Chief Minister Mamata Banerjee, several of her cabinet colleagues and intellectuals attended the meeting of the "Krishi Jami Jibon Jibika Rakha Committee" (Save Agricultural Land, life and Livelihood Committee) which had spearheaded the movement for return of land to the farmers whose land the then Left Front regime had reportedly acquired against their will for Tata Motors' Nano small car plant.
Banerjee declined to speak to the media. However, Agriculture Minister Rabindranath Bhattacharya said the committee has decided to start afresh the movement for return of land to unwilling farmers.
"Along with the legal battle, the committee will start a movement with the farmers," Bhattacharya said. Committee representatives said they will go to Singur and renew the movement at the grass roots.

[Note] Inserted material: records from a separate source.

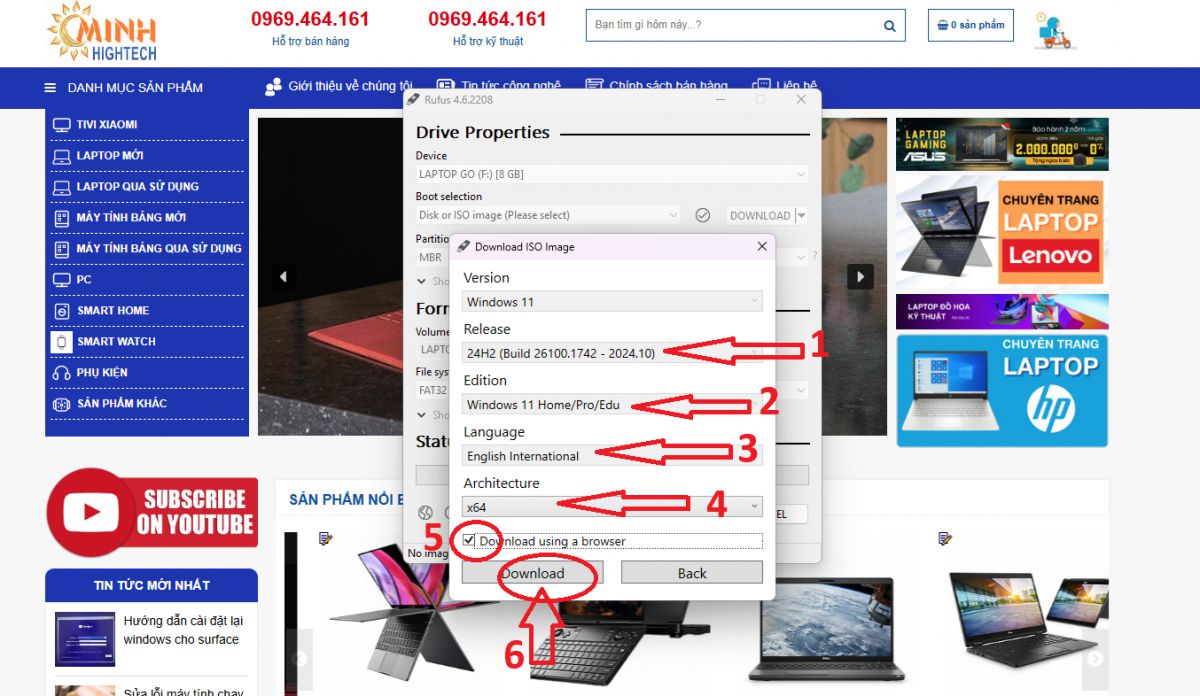The image size is (1200, 696).
Task: Toggle Download using a browser checkbox
Action: pos(469,541)
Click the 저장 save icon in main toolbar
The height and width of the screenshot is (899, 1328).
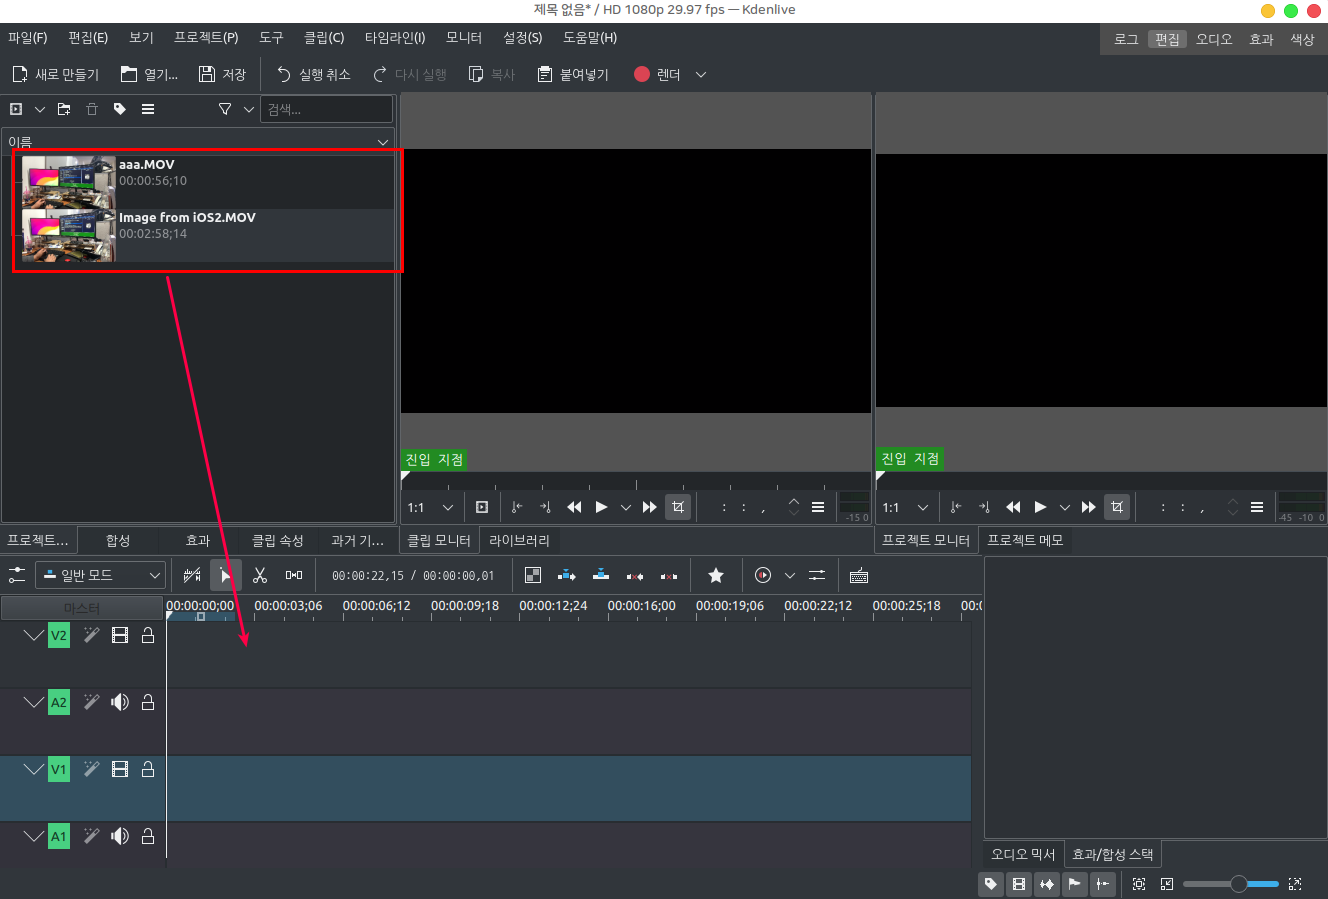(222, 74)
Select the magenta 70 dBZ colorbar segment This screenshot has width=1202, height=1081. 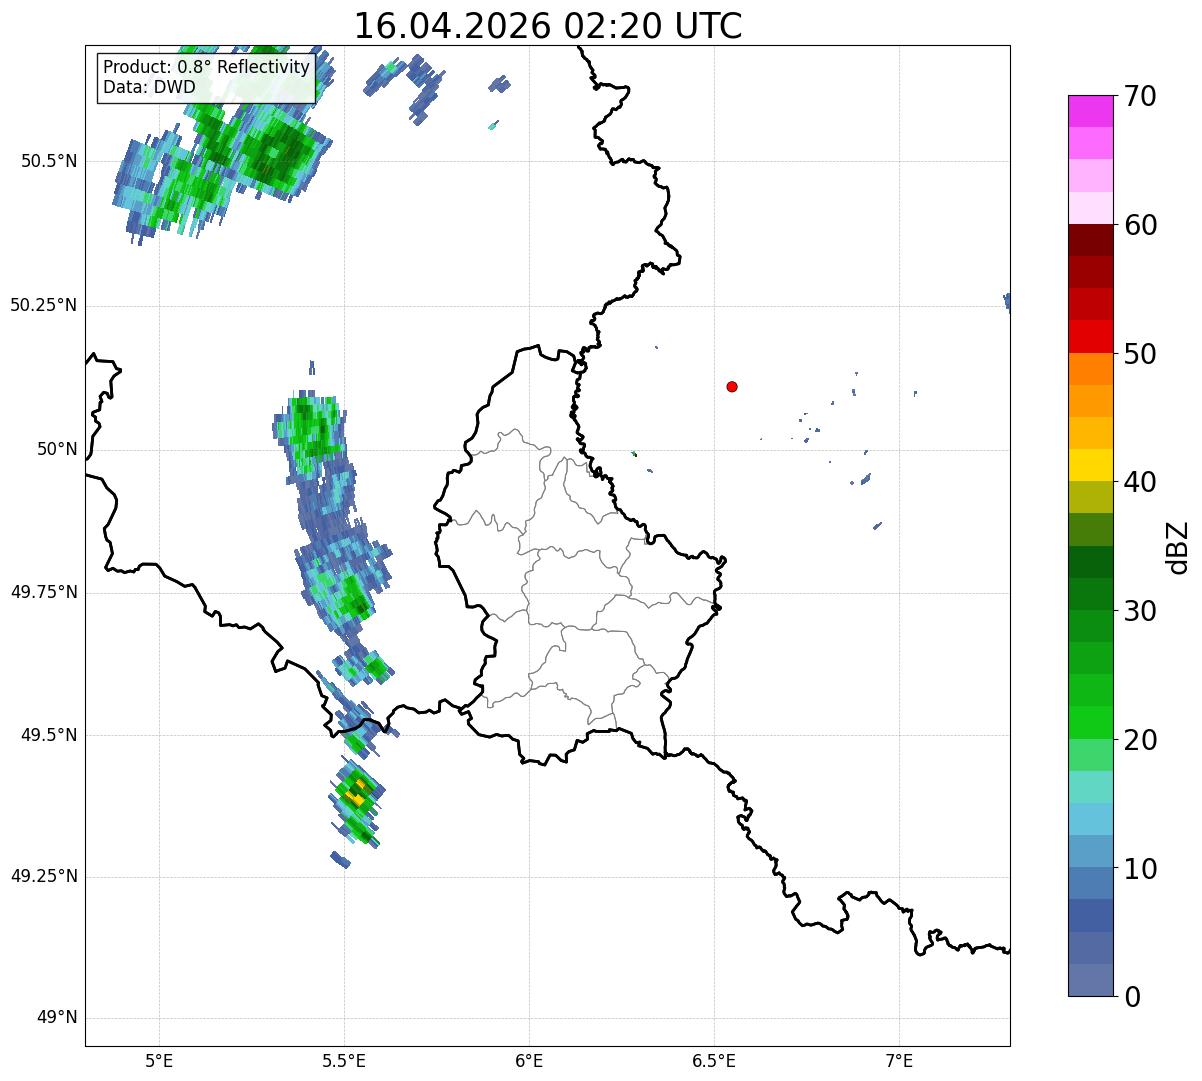(x=1090, y=111)
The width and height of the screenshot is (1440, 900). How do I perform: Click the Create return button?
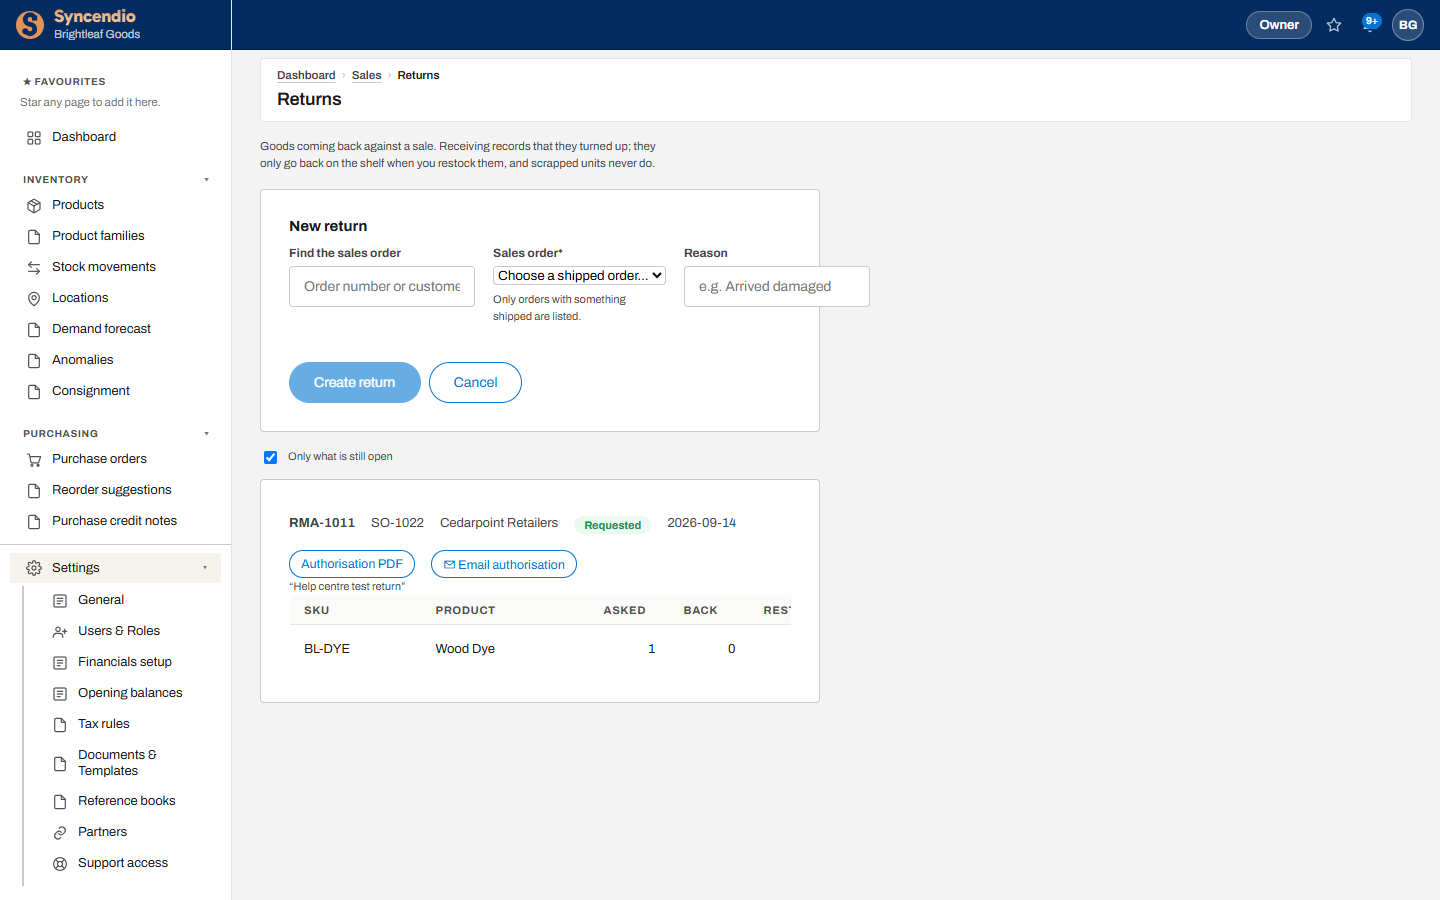click(355, 382)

Members of some Left mass organisations, civil liberty groups, and parties like the Party of Democratic Socialism, Socialist Unity Centre of India (Communist), the Siddiqullah Chowdhury-led People's Democratic Conference of India, and Janata Dal-United attended the 150-minute deliberation.
A resolution passed at the meeting said: "We are committed to return the land to the unwilling farmers. Proper actions would be taken to uphold the rights of the farm workers and Bargadars (sharecroppers)."
PDS general secretary Samir Putatunda said: "We will carry on our movement. The movement will go on along with the legal battles."
He, however, did not elaborate. "Today we cannot say more."
Terming the land law, enacted by the West Bengal government last year to return land taken from the farmers as "unconstitutional", a division bench of Justice Pinaki Chandra Ghose and Justice Mrinal Kanti Chaudhuri Friday ruled sections of compensation in the legislation were in conflict with the Land Acquisition Act, 1894.
State government counsel Kalyan Bandopadhyay said the government would appeal to the Supreme Court, while Banerjee reiterated her government's commitment to return the land to the farmers.
The decision caused gloom among most of the affected farmers in Singur in Hooghly district, 40 km from Kolkata.
Automobile giant Tata Motors had moved a division bench against Justice I.P. Mukerji's Sep 28 ruling that upheld the law passed by the Banerjee government soon after assuming office last year to return 400 acres to farmers.
A total of 997 acres of land in Singur was leased to the Tatas by the Left Front government for the firm's Nano small car project, along with several vendors who were to set up ancillary units at the site.